Extracted material: Begin

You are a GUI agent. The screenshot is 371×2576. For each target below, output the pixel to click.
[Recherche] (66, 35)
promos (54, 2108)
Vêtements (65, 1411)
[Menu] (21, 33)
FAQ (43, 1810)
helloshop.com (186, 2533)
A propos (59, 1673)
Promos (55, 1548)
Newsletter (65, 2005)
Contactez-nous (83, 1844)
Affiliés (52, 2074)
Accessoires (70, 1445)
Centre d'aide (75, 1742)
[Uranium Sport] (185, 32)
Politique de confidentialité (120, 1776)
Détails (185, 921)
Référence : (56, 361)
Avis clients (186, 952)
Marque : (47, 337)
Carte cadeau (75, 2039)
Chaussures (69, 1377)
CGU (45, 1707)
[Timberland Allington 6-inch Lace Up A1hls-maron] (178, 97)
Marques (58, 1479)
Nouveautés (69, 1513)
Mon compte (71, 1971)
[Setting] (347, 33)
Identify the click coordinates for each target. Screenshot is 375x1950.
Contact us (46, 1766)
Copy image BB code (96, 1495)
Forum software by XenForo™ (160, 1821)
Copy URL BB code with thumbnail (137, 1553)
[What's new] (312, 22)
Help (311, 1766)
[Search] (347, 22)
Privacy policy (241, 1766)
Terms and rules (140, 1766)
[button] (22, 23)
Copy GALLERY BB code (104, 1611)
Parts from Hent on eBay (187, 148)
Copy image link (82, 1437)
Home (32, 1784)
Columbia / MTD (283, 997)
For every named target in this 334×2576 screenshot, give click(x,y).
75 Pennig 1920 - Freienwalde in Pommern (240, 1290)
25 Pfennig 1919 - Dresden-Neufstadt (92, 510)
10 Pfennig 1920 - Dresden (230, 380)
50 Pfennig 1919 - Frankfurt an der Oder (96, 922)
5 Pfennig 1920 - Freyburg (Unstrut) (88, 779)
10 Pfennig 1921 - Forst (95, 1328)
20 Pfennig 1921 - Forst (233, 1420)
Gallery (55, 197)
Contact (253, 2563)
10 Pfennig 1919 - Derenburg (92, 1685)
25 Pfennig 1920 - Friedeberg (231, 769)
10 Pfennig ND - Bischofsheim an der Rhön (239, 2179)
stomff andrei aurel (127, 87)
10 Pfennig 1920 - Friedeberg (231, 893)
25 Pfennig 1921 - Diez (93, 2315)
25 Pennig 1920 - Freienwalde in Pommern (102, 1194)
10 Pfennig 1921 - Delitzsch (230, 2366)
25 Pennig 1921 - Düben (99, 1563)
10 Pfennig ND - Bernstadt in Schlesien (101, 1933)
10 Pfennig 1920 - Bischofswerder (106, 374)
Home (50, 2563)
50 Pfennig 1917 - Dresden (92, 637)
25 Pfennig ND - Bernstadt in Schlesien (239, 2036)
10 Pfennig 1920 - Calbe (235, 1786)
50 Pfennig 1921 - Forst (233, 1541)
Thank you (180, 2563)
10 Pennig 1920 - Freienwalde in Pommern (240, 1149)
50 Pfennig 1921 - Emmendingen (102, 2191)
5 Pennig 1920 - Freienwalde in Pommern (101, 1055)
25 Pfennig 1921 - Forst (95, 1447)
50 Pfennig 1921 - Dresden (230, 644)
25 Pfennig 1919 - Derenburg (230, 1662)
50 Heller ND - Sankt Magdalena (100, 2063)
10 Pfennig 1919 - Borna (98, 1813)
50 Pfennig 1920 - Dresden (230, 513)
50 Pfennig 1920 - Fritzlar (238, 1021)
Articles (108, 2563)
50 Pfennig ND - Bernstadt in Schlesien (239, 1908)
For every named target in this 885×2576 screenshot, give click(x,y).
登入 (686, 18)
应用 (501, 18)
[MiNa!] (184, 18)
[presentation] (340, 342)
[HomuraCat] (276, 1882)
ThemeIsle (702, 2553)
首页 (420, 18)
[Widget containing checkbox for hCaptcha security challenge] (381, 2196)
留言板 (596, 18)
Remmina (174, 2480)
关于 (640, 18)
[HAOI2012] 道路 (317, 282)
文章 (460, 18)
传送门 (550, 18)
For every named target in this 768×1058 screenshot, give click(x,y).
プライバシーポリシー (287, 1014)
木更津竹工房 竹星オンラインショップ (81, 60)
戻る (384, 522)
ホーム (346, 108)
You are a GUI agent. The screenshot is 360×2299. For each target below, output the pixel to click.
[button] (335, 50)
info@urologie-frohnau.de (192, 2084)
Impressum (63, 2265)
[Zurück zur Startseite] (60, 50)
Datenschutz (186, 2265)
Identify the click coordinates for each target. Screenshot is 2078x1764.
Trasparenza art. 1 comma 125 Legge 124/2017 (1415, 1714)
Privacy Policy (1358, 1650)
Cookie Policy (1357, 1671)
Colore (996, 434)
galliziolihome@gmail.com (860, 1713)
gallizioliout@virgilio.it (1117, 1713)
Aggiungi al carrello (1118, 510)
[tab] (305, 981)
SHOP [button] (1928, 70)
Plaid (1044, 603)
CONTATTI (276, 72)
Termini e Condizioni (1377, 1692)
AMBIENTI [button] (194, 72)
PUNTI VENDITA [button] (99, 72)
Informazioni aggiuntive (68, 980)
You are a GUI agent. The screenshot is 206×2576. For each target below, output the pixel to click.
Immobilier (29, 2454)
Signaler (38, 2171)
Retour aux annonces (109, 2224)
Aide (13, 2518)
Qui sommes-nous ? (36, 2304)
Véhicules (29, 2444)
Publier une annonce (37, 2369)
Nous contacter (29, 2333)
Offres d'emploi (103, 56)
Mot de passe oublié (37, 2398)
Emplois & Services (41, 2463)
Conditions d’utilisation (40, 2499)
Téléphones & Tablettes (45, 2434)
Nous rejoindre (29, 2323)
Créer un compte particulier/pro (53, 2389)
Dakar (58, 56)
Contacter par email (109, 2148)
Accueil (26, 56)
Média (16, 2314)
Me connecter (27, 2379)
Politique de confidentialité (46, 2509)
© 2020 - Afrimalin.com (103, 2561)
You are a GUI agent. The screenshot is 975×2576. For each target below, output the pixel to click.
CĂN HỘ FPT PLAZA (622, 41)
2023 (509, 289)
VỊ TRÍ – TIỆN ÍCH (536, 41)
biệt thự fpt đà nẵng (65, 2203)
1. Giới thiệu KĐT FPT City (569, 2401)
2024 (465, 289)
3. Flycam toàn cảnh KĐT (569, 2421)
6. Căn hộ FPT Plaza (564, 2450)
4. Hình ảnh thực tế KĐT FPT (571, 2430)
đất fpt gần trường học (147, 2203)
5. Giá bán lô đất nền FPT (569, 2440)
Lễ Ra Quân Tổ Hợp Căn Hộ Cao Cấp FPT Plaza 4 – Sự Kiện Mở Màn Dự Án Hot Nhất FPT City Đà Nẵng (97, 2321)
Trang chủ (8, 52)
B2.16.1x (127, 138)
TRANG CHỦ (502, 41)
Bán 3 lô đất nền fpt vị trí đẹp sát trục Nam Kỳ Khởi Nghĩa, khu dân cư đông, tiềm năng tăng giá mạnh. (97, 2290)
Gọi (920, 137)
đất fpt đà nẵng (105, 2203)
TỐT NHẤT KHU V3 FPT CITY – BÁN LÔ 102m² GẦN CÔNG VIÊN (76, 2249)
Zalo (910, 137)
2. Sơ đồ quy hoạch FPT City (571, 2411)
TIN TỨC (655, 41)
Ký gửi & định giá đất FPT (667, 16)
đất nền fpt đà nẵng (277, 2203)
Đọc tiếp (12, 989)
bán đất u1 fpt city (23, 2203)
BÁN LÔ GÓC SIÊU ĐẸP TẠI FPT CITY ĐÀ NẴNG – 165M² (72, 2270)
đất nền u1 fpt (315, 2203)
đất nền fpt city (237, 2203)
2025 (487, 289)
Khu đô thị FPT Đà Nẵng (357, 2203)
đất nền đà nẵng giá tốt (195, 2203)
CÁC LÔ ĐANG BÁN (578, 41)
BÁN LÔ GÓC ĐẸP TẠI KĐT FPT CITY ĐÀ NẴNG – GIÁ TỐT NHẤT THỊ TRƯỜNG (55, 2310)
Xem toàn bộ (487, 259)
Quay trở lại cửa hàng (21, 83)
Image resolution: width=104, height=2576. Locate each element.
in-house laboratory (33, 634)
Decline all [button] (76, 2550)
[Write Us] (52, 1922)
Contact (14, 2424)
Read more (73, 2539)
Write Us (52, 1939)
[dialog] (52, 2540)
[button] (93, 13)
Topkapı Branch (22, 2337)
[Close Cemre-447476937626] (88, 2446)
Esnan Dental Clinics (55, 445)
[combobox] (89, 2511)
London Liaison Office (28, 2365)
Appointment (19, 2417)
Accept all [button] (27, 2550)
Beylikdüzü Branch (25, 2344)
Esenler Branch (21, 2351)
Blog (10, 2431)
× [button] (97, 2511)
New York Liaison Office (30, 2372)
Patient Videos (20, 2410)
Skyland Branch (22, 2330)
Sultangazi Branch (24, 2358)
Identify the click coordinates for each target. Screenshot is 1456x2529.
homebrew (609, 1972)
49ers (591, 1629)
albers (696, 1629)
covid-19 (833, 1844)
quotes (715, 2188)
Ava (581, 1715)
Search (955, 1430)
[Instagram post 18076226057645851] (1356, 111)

Extracted material: End

Your instructions
Output consists of exactly the lines from the one containing "Accept all [button] (27, 2550)" to the end of the records above, retyped without change and with nothing extra.

Response box
Accept all [button] (27, 2550)
Beylikdüzü Branch (25, 2344)
Esenler Branch (21, 2351)
Blog (10, 2431)
× [button] (97, 2511)
New York Liaison Office (30, 2372)
Patient Videos (20, 2410)
Skyland Branch (22, 2330)
Sultangazi Branch (24, 2358)
Identify the click coordinates for each target. Screenshot is 1456x2529.
homebrew (609, 1972)
49ers (591, 1629)
albers (696, 1629)
covid-19 (833, 1844)
quotes (715, 2188)
Ava (581, 1715)
Search (955, 1430)
[Instagram post 18076226057645851] (1356, 111)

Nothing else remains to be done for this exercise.